Pair them and the immersive experience falls out naturally:
- The user joins a session — call, canvas, robot, browser — bound to a specific agent.
- The agent opens a live channel through Connect to whichever real-time interaction model is best for that surface.
- Audio, video, and tool events stream as time-aligned micro-turns. The agent can interject, listen through its own speech, and use tools concurrently — because the model underneath was built for it.
- A background model, also routed through Connect, handles slower reasoning, long-form memory, and async tools without blocking the foreground conversation. This interaction model / background model split is the same split Thinking Machines describes, except you assemble it from best-in-class providers rather than committing to one lab's stack.
This is the part that matters: interaction models do not replace the need for a gateway and an agent layer. They make the gateway and the agent layer more valuable, because the surface area of "what an AI experience can be" just got much larger, and the cost of betting on a single provider just got much higher.
What This Means for What You Build Now
You do not need to wait for the first commercial interaction model to start building toward this. A few things you can do today:
- Move foreground and background work onto separate model slots. Even with turn-based models, splitting fast user-facing responses from slower background reasoning is the architecture an interaction-model world rewards. Connect's routing makes this a config change rather than a rewrite.

[Work task]
Can you rewrite the passage on interaction models from "- Audio, video, and" up to and including "one lab's stack.", substituting "simultaneously" for "concurrently"? The items that come after this passage have no role in the work.

[Provided records]
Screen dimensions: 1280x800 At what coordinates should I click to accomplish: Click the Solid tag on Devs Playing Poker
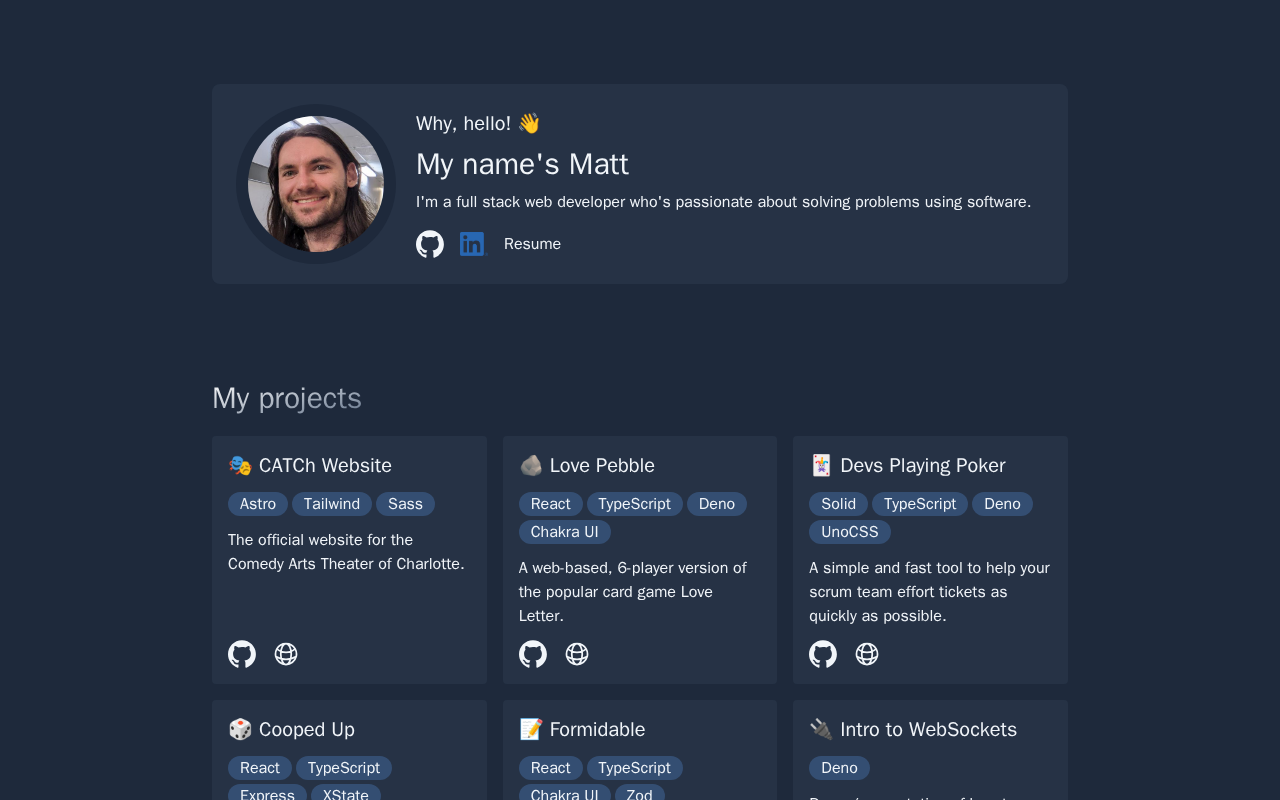click(838, 504)
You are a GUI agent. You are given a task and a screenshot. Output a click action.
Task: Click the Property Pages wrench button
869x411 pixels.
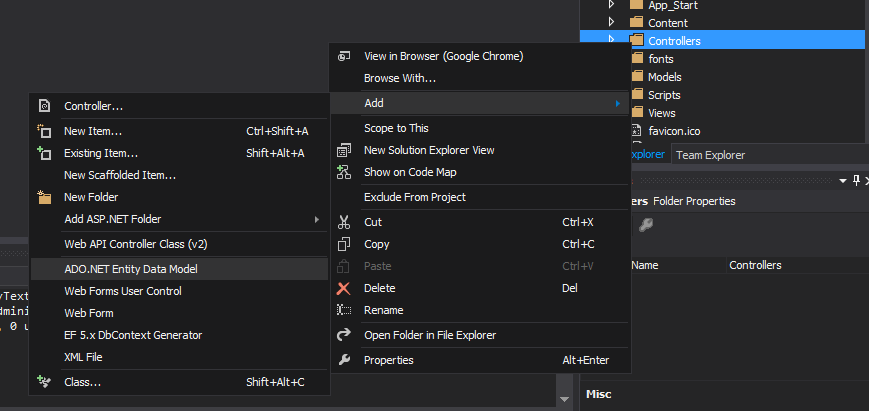click(x=646, y=225)
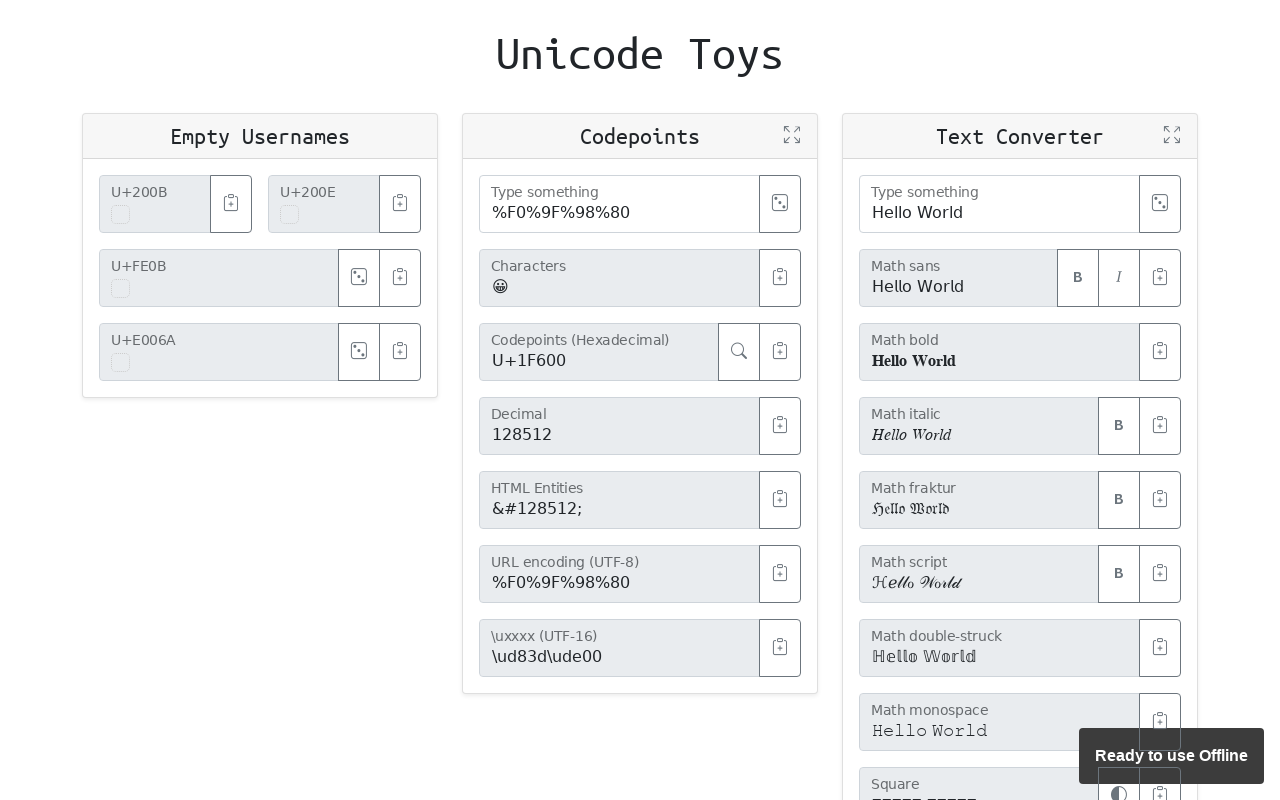Search the hexadecimal codepoint U+1F600
Screen dimensions: 1280x800
pos(739,352)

[Response below]
- Audio, video, and tool events stream as time-aligned micro-turns. The agent can interject, listen through its own speech, and use tools simultaneously — because the model underneath was built for it.
- A background model, also routed through Connect, handles slower reasoning, long-form memory, and async tools without blocking the foreground conversation. This interaction model / background model split is the same split Thinking Machines describes, except you assemble it from best-in-class providers rather than committing to one lab's stack.